» **Document segment**
# # # # # # #
Things Many Targets of Bullying Do Wrong and Why They Stay Targets

Many targets of bullying suffer such vicious bullying and for so long that they’re willing to lap up anything that even looks or sounds like approval from others. They give undue value to anyone’s opinions, even those whose opinions should never be valued.

But when a person is desperate for friends and approval, they’ll latch onto anyone who shows their teeth to them. Worse, they’re willing to kiss butt and eat doody if it means they don’t have to be alone and friendless.

They’ll chase people who don’t give a crap about them and allow people to use them for what they can get from them. They’ll overlook it when their so-called friends stab them in the back.

They’ll even put up with overt abuse. Sadly, victims hold on to people who only tolerate them, which only invites more bullying. Anytime you have to crawl behind people who don’t care about you, you’re doing yourself a huge disservice!

I want you to understand this:

If you feel you must beg anyone to be your friend

If you think you must give them your delicious dessert at lunch

If you believe you have to do someone’s homework for them, give them money or do something that you don’t want to do to win their friendship

If you have to chase someone or go out of your way to get them to see the good in you

If you put up with being abused, disrespected, and humiliated by people who are supposed to be your friends

If you have friends who never have your back, who disappear and always throw you under the bus when trouble comes for you

If you have to force conversations with these so-called friends

In a nutshell, if at any time a friendship doesn’t feel right, these people do not deserve the time of day!
# # # # # # #
» **Dataset extract**
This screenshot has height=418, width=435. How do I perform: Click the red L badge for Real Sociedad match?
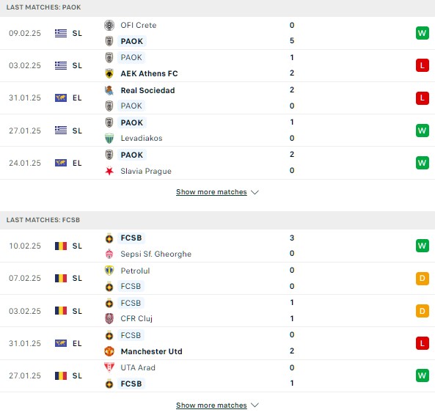(x=423, y=98)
# # # # # # #
» **Your tasks**
1 - Can you sum up the piece on bullying targets in two sentences?
2 - How would you put the sentence "They’ll even put up with overt abuse." from the piece on bullying targets into Spanish?
3 - Could you carry the piece on bullying targets further from the point where it stops?
The lines above play no part in what is asked here.

» **Final answers**
1 - Many bullying targets are so desperate for approval that they latch onto anyone who seems friendly, chasing people who don't care about them and putting up with being used, betrayed and even openly abused, which only invites more bullying. Anyone whose friendship must be won by begging, giving things away, chasing them or enduring mistreatment, or who otherwise doesn't feel right as a friend, does not deserve the time of day.

2 - Incluso soportan el abuso manifiesto.

3 -
I understand the feeling of deprivation when you’re a target, it’s easy to want and nudge things a little. I completely get that deep ache- that longing to have a friend. And my heart goes out to you.

But you don’t need enemies with friends like that. Ditch these losers fast! They don’t deserve the privilege of being in your life.

When you’re that hard-up for friends, it shows. Anytime you’re willing to put up with crappy treatment to keep from being by yourself, it decreases your worth as a person. Other people see it and immediately think you’re pathetic. You come off to others as clingy and needy. Even worse, the desperate vibes you put out only attracts people who want to use and abuse you, which invites even more bullying and alienation.

Neediness just plain stinks. It is off-putting and repels even the people who would otherwise be good friends. There’s an old saying, “I can do bad by myself.”

It’s a saying I’ve heard for ions and it rings so true. Wouldn’t you much rather be alone than to put up with people who only pretend to be your friends and treat you like garbage? I sure as hell would.

I promise you that if you eighty-six people who treat you less than how you deserve to be treated, your value will go up and you will feel so much better about yourself. Also, either the people you ditch will realize what they lost and come back to apologize, or they won’t.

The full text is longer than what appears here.